In the records below, the line with "[Share on Mastodon] (863, 882)" opens the range and the line with "Your Review (708, 1784)" closes it; print that range exactly and nothing else.

== Data ==

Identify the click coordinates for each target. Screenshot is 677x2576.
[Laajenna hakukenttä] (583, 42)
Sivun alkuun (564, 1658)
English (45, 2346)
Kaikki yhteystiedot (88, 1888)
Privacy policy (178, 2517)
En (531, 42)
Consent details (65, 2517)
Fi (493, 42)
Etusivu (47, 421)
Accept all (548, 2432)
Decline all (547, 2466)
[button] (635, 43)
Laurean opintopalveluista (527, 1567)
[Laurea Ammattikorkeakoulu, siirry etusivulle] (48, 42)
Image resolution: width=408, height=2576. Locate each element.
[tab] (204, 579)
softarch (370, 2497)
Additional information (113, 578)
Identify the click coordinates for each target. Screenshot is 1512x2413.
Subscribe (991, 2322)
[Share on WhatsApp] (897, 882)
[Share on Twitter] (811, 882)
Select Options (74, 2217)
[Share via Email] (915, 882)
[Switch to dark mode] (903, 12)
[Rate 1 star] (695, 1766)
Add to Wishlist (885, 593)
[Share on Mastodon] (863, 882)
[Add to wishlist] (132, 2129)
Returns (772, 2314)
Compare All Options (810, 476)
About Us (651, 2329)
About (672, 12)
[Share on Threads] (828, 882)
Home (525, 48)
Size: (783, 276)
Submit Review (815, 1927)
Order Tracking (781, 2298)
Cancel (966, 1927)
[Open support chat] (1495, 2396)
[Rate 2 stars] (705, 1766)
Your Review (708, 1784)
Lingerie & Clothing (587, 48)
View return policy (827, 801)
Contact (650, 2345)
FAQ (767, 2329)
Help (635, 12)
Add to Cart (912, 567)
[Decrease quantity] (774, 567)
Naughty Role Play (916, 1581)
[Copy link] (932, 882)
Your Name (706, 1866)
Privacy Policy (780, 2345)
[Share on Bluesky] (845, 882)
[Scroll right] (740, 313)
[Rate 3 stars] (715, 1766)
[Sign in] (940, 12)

===

Task result:
[Share on Mastodon] (863, 882)
[Add to wishlist] (132, 2129)
Returns (772, 2314)
Compare All Options (810, 476)
About Us (651, 2329)
About (672, 12)
[Share on Threads] (828, 882)
Home (525, 48)
Size: (783, 276)
Submit Review (815, 1927)
Order Tracking (781, 2298)
Cancel (966, 1927)
[Open support chat] (1495, 2396)
[Rate 2 stars] (705, 1766)
Your Review (708, 1784)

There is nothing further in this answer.